Task directions
In the listing below, print exactly the lines from the first through the one that contains "Súhlasím so spracovaním".

Data
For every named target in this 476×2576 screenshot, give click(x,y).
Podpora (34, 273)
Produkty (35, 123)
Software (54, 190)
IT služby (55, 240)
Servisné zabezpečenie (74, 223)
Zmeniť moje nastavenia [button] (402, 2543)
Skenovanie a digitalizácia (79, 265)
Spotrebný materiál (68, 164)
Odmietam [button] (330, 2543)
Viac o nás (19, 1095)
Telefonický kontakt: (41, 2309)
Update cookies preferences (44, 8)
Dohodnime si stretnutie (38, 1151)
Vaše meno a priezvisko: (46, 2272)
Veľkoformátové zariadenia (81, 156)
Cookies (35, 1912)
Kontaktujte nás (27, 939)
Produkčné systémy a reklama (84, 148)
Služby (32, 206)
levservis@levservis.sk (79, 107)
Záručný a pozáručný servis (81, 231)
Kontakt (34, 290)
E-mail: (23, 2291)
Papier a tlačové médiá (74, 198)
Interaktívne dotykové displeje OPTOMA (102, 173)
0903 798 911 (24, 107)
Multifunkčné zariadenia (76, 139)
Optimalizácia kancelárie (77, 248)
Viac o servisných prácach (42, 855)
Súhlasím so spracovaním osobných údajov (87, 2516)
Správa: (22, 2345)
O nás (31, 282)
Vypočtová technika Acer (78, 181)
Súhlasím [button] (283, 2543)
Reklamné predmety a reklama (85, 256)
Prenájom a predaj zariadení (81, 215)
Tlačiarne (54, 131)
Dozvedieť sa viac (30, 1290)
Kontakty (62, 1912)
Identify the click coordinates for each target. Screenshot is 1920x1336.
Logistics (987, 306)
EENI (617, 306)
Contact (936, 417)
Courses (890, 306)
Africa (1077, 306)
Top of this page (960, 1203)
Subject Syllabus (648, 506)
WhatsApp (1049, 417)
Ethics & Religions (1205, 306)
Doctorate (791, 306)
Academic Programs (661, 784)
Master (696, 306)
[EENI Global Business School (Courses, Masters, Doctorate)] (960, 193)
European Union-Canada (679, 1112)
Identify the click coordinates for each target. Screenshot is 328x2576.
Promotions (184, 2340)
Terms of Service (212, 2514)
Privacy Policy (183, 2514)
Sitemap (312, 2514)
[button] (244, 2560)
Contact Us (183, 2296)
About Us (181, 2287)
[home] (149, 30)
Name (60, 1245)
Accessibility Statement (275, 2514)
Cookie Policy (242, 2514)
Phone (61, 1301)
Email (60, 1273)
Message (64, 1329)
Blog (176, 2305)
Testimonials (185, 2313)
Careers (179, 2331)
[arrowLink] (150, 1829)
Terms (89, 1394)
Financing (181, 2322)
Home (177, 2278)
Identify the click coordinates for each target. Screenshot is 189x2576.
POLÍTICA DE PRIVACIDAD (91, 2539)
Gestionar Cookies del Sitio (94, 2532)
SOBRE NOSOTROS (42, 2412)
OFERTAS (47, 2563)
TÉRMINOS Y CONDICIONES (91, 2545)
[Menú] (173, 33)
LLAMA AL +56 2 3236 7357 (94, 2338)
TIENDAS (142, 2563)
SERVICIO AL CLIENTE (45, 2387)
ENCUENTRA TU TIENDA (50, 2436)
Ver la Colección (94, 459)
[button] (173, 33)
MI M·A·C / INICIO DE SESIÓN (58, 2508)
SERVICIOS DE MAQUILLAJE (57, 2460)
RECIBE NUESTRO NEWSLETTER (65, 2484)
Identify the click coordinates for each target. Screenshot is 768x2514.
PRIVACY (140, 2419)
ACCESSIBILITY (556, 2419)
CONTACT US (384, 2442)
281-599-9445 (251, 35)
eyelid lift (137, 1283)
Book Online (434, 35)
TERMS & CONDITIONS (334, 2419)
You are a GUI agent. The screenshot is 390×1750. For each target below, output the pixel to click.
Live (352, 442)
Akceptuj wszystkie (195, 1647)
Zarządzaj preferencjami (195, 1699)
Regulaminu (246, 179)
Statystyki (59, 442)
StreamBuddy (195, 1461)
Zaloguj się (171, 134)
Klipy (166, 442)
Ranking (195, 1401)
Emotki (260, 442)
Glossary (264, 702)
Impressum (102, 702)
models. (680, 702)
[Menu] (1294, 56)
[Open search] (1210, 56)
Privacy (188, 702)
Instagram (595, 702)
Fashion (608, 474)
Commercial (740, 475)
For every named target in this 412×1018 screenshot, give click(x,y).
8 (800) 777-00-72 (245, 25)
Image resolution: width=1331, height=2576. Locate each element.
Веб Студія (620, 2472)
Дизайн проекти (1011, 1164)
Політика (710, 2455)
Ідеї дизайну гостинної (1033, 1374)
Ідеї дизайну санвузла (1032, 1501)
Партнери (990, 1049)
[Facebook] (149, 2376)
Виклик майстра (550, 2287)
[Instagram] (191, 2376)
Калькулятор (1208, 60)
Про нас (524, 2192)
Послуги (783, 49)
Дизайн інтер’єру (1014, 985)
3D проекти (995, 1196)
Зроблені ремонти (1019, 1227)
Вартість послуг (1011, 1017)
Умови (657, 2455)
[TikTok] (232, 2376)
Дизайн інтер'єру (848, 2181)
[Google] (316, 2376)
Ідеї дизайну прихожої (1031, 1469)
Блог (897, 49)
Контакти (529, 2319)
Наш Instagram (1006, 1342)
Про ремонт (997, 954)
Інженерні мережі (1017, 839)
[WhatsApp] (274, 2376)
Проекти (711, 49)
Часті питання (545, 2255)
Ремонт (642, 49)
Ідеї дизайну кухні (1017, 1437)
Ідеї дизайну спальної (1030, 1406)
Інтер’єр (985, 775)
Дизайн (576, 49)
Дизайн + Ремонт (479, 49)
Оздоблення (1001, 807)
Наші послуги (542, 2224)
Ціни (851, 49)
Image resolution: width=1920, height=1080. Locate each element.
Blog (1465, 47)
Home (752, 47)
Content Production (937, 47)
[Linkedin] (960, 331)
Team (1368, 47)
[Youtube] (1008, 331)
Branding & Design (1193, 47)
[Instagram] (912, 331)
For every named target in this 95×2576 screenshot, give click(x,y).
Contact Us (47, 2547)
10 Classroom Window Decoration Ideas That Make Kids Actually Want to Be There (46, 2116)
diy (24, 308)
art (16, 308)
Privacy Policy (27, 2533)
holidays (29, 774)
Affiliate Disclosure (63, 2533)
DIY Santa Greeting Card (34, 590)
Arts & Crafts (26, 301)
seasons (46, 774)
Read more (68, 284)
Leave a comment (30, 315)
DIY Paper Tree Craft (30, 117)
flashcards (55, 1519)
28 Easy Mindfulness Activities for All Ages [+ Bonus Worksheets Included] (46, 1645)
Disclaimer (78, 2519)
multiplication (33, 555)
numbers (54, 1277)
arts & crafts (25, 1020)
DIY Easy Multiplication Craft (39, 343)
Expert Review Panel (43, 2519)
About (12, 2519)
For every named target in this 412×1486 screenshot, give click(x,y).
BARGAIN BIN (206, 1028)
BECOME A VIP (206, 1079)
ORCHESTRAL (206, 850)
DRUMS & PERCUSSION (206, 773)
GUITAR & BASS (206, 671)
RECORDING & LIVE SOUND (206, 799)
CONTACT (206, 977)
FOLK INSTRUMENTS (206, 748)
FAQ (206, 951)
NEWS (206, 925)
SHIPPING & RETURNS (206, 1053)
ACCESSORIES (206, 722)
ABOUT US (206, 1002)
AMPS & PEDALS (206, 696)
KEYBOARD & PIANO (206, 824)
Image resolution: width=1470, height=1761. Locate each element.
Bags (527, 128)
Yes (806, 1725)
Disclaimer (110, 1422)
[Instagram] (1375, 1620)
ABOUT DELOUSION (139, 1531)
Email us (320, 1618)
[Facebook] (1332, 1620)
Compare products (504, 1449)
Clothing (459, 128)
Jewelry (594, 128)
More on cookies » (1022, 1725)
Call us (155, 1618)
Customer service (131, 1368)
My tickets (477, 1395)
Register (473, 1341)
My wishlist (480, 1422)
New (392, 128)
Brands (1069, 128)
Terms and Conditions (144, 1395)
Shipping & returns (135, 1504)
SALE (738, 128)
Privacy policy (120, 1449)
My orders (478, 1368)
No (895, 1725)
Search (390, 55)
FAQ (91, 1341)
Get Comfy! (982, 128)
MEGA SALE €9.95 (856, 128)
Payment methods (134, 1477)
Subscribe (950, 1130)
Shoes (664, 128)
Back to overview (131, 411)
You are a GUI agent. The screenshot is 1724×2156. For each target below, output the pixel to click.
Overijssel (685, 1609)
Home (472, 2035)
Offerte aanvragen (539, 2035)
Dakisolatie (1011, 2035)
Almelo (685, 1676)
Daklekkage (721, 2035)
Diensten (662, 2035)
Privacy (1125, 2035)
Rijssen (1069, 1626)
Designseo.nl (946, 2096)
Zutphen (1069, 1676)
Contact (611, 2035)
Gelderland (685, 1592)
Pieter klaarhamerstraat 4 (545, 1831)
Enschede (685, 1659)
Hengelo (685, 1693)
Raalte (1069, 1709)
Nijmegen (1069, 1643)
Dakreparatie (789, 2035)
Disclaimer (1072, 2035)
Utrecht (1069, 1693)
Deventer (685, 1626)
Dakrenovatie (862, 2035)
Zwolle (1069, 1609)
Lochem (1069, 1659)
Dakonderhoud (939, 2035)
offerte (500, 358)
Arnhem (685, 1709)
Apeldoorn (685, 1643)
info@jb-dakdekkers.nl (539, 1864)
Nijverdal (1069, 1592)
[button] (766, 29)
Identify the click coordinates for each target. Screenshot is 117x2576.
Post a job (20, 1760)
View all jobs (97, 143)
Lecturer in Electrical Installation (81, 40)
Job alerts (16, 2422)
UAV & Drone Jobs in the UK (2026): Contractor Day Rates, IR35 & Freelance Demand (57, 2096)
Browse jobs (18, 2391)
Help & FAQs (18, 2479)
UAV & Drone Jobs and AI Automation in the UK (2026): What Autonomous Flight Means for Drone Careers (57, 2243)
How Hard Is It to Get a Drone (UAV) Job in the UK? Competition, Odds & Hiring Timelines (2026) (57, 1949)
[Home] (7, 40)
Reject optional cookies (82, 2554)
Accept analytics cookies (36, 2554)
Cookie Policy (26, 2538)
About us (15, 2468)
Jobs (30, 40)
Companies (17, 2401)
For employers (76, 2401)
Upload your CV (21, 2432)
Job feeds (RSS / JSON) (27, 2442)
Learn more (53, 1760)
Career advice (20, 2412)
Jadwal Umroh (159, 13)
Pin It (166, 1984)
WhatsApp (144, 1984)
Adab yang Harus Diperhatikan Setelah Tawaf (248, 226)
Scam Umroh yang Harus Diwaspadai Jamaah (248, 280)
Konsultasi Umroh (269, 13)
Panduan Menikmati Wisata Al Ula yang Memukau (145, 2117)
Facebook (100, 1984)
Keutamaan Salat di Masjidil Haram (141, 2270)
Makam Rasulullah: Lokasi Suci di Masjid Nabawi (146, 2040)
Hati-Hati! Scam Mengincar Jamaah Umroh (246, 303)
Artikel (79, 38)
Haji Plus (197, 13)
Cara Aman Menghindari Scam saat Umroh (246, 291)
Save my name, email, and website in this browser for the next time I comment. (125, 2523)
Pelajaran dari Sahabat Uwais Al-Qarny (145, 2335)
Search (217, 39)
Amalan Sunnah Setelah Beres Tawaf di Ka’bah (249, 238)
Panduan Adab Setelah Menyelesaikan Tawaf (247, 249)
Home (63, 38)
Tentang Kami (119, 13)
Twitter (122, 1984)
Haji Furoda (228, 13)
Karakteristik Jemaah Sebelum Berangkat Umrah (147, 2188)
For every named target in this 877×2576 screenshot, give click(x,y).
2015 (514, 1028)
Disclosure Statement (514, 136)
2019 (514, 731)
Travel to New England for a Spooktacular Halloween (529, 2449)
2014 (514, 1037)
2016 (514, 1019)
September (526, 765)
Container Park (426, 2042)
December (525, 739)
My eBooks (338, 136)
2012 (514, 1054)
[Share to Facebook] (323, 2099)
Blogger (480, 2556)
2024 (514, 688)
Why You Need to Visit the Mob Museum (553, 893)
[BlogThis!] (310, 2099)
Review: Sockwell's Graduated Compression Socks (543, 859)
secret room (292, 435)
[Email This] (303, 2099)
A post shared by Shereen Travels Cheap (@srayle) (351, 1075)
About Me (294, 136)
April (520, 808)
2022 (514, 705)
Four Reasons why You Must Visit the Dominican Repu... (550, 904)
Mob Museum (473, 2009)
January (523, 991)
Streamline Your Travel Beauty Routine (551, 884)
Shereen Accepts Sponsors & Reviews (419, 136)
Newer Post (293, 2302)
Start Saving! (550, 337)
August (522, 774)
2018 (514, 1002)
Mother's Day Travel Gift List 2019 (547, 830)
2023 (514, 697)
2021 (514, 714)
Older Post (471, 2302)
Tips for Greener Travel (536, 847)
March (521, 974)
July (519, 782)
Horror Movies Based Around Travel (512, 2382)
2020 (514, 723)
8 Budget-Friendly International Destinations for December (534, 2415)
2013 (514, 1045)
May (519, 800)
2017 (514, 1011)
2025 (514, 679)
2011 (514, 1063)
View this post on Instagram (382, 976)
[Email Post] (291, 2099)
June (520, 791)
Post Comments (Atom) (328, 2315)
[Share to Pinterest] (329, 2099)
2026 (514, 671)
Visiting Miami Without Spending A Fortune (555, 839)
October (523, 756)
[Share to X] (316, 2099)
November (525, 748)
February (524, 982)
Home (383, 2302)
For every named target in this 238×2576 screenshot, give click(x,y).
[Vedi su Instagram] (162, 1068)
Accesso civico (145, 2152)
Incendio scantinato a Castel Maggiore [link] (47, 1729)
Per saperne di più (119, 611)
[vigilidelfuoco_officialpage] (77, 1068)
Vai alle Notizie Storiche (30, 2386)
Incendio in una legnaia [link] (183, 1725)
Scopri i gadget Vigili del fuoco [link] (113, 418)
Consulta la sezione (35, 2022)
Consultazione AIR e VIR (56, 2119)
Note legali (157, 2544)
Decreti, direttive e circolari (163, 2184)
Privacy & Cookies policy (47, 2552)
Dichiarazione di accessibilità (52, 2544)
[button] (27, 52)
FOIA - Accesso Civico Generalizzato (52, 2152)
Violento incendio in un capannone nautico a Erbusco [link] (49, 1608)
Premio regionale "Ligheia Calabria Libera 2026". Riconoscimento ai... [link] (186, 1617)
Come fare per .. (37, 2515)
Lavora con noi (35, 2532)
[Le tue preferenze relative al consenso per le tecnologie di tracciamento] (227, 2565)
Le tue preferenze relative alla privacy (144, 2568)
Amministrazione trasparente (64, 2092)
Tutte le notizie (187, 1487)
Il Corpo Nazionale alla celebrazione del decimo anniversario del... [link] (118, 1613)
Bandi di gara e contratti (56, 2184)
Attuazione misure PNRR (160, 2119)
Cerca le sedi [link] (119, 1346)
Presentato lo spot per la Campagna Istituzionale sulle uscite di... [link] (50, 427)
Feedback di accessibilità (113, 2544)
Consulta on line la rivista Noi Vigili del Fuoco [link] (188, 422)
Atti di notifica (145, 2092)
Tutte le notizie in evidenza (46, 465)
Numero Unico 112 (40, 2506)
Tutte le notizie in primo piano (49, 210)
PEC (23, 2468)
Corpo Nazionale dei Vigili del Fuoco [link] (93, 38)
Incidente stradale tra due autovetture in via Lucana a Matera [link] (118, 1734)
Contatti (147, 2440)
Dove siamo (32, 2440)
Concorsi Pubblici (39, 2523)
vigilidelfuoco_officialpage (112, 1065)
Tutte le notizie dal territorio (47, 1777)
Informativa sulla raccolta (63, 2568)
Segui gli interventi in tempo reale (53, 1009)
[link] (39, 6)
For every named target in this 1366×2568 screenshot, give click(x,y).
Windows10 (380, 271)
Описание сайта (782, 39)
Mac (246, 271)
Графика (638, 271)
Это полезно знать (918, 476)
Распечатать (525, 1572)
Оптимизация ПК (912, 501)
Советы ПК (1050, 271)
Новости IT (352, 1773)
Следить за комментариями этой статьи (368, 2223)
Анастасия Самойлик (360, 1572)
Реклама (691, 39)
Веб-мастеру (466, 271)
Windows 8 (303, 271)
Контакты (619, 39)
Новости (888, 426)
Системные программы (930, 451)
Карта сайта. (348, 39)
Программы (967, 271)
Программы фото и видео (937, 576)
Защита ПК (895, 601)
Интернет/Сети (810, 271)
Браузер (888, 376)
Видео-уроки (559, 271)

Response
For every named target in this 476×2576 screenshot, give click(x,y).
Podpora (34, 273)
Produkty (35, 123)
Software (54, 190)
IT služby (55, 240)
Servisné zabezpečenie (74, 223)
Zmeniť moje nastavenia [button] (402, 2543)
Skenovanie a digitalizácia (79, 265)
Spotrebný materiál (68, 164)
Odmietam [button] (330, 2543)
Viac o nás (19, 1095)
Telefonický kontakt: (41, 2309)
Update cookies preferences (44, 8)
Dohodnime si stretnutie (38, 1151)
Vaše meno a priezvisko: (46, 2272)
Veľkoformátové zariadenia (81, 156)
Cookies (35, 1912)
Kontaktujte nás (27, 939)
Produkčné systémy a reklama (84, 148)
Služby (32, 206)
levservis@levservis.sk (79, 107)
Záručný a pozáručný servis (81, 231)
Kontakt (34, 290)
E-mail: (23, 2291)
Papier a tlačové médiá (74, 198)
Interaktívne dotykové displeje OPTOMA (102, 173)
0903 798 911 (24, 107)
Multifunkčné zariadenia (76, 139)
Optimalizácia kancelárie (77, 248)
Viac o servisných prácach (42, 855)
Súhlasím so spracovaním osobných údajov (87, 2516)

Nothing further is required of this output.